Navigation in Unstructured Environments

Hugh Durrant-Whyte
Australian Centre for Field Robotics (ACFR)
The University of Sydney, Australia
www.acfr.usyd.edu.au

Monday, October 22, 2001, 4:15PM
Gates B01
http://robotics.stanford.edu/ba-colloquium/

Abstract

Some of the most challenging applications for robotics lie outdoors in harsh and unstructured environments. These include land applications such as mining, construction and agriculture, maritime applications such as search and rescue, sub-sea mining, and environment monitoring, and in air applications such as mineral exploration, meteorology and defence. Autonomous navigation of robotic vehicles in unstructured environments is probably the single most important problem in enabling commercial exploitation of robotics in these applications.

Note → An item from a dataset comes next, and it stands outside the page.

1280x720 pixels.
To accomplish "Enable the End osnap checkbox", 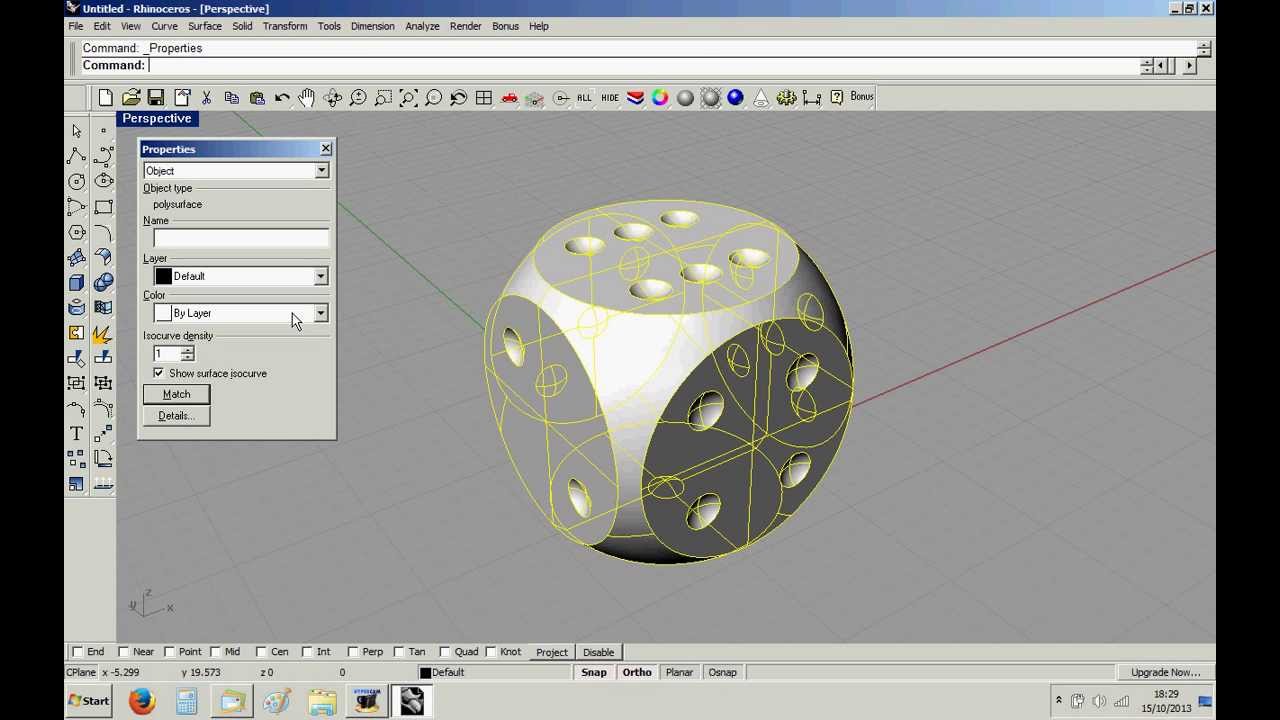I will click(78, 652).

This presentation will describe the current state-of-the-art in autonomous navigation for field robotics: The advent of reliable GPS and low-cost inertial sensing has had a substantial impact on navigation in many outdoor applications. Integrated GPS/INS systems of sufficient integrity and of a price appropriate for automation now allow high-speed precision navigation of autonomous vehicles in land and air applications. However, in many situations, GPS is of limited value and terrain-aided navigation using exteroperceptive sensors is required. The huge progress that has been made in simultaneous localisation and map building (SLAM) in the past five years has had a major impact on what is now achievable in terrain-aided navigation. In particular, Kalman-filter based SLAM methods have now been demonstrated in a number of high-speed long-range land and air applications. New methods employing full Bayesian SLAM techniques have addressed structured terrain navigation problems in applications such as sub-sea mapping and land-vehicle operations. There is promise that such methods will also aid in the general area of map-building for motion planning and control.

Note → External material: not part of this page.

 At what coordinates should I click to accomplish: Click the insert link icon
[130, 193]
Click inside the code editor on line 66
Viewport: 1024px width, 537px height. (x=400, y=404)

The maturity of many navigation methods, together with our knowledge of appropriate systems engineering, now suggests that we are on the eve of many new and exciting field automation opportunities.

About the Speaker

Hugh Durrant-Whyte received the B.Sc. (Eng.) degree (1st class honours) in Mechanical and Nuclear Engineering from the University of London, U.K., in 1983, the M.S.E. and Ph.D. degrees, both in Systems Engineering, from the University of Pennsylvania, U.S.A., in 1985 and 1986, respectively. From 1987 to 1995, he was a Senior Lecturer in Engineering Science, the University of Oxford, U.K. and a Fellow of Oriel College Oxford. Since July 1995 he has been Professor of Mechatronic Engineering at the Department of Mechanical and Mechatronic Engineering, the University of Sydney, Australia, where he leads the Australian Centre for Field Robotics, a Commonwealth Key Centre of Teaching and Research. His research work focuses on automation in cargo handling, surface and underground mining, defence, unmanned flight vehicles and autonomous sub-sea vehicles.